IRS – 401(k) Limits Topic
“Fidelity reported a record 497,000 401(k) accounts with balances over $1 million in Q3 2024.”
Fidelity Investments – Q3 2024 Retirement Analysis
“A higher catch-up requirement under SECURE 2.0 for high earners is tied to Roth treatment and becomes effective on January 1, 2026.”
Charles Schwab – What to Know About Catch-Up Contributions
For the typical American worker, the choice is clear: start maxing out now, or face a retirement shortfall later. The 2025 limits give you a higher ceiling — but the real constraint is saving enough early enough.
hklaw.com, principal.com, missionsq.org, irs.gov, adp.com, fidelity.com, tiaa.org
Frequently asked questions
Does the 401(k) contribution limit apply to both traditional and Roth accounts?
Yes.
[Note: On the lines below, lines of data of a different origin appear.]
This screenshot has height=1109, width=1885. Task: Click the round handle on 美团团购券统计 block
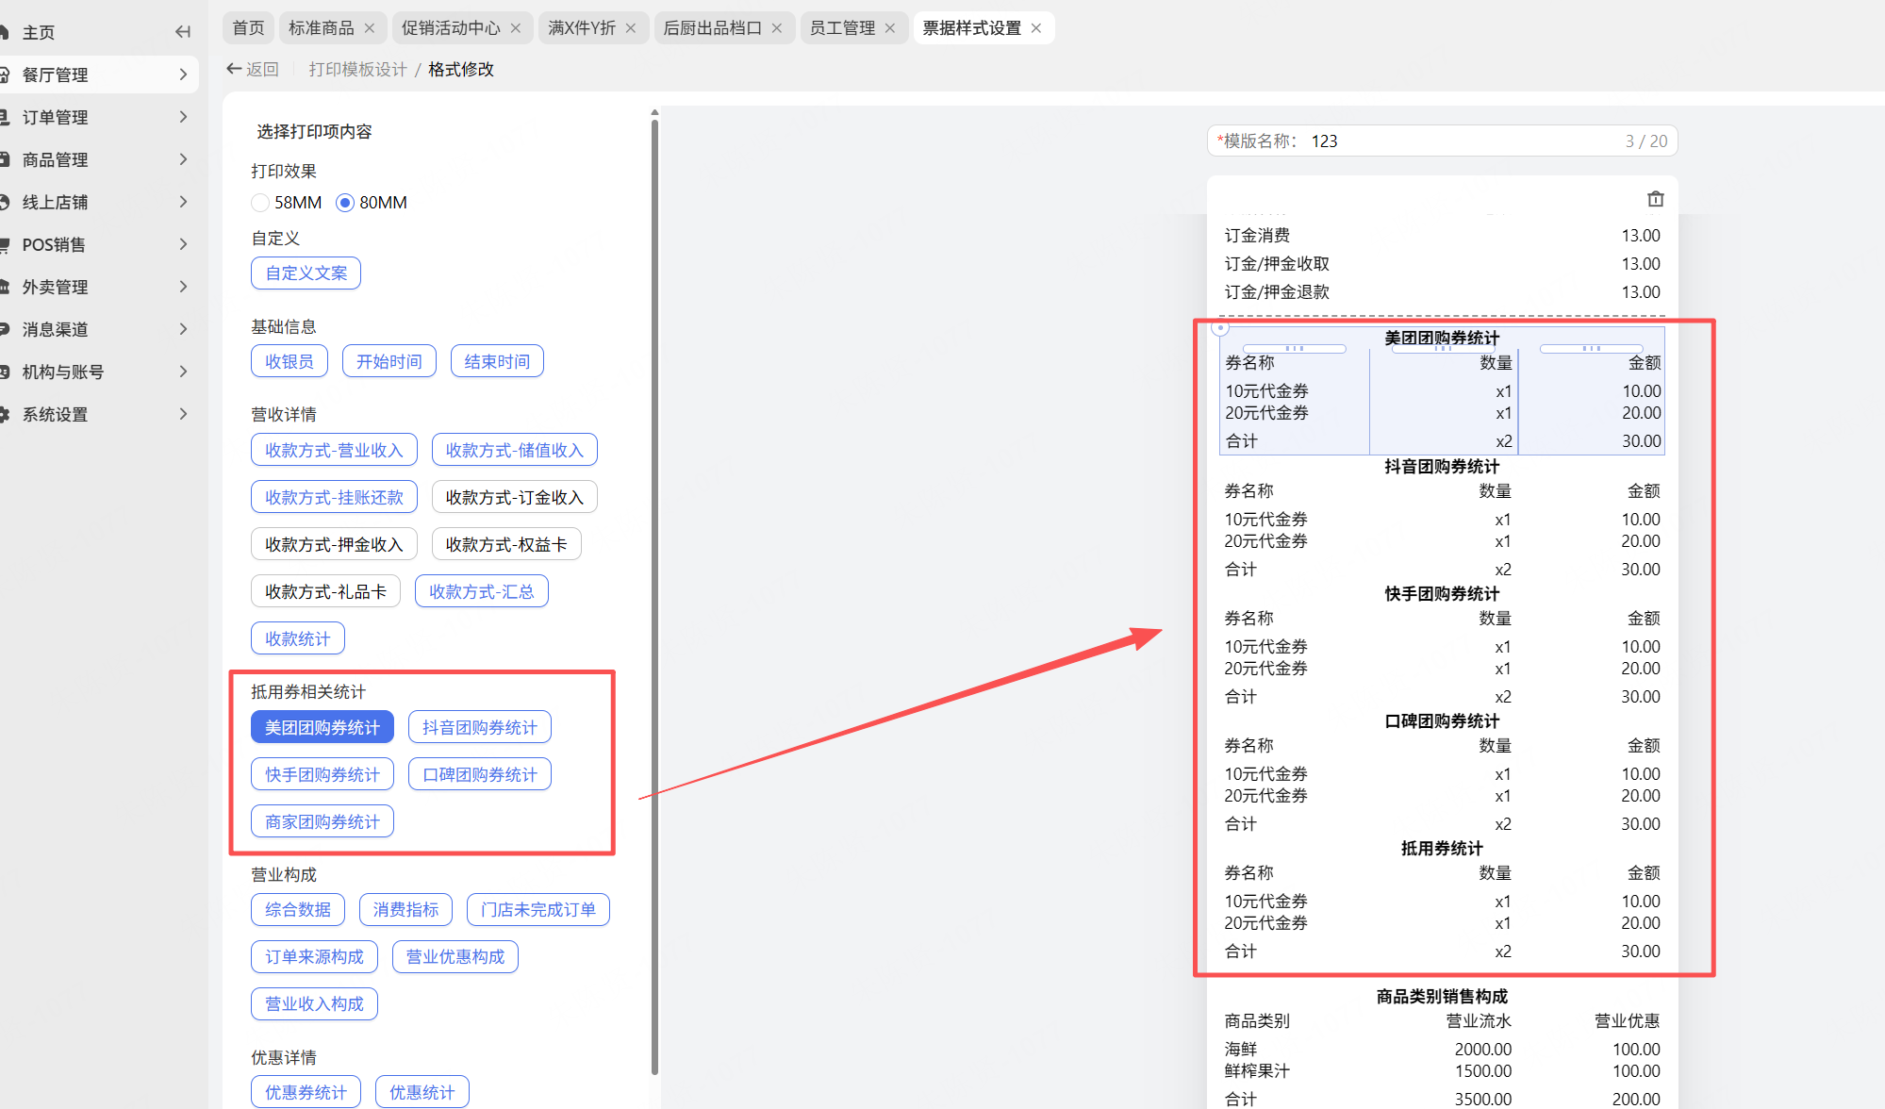[1220, 328]
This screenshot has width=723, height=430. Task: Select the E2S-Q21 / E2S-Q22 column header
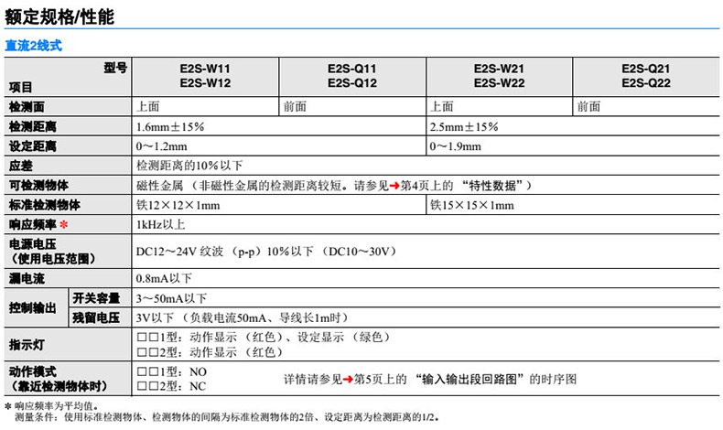click(x=645, y=76)
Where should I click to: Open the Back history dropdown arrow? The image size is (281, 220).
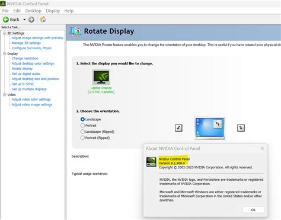tap(24, 20)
The $23,500 employee deferral limit (and catch-up amounts) apply to the combined total of traditional pre-tax and Roth 401(k) contributions.
What is the difference between the 401(k) limit and the IRA limit for 2025?
The 401(k) employee deferral limit is $23,500 for 2025, while the IRA contribution limit is $7,000 (or $8,000 if age 50+). You can contribute to both.
Does my employer have to offer a 401(k) match?
No. Employers are not required to offer a match. If they do, the match counts toward the $70,000 total plan limit but not the $23,500 employee deferral limit.
How is the 401(k) contribution limit adjusted each year?
The IRS adjusts limits annually based on cost-of-living adjustments (COLA) using the Consumer Price Index. The SECURE 2.0 super catch-up is a separate policy, not inflation-linked.
What happens to my 401(k) contributions if I leave my job mid-year?
You stop contributing to that plan. You can roll over the balance to an IRA or your new employer’s 401(k). The $23,500 limit still applies across all plans for the year.
Can I contribute to both a 401(k) and a 457(b) plan in 2025?
Yes. The 401(k) and 457(b) limits are separate. You can max out both the 401(k) ($23,500) and a governmental 457(b) ($23,500) in 2025, for a total of $47,000 in employee deferrals.
What are the key differences between a 401(k) and a 403(b) for 2025?
The employee deferral limit is the same ($23,500). 403(b) plans are for tax-exempt organizations (schools, hospitals) and may have slightly different catch-up rules for employees with 15+ years of service.
These answers address the most common questions about 401(k) limits.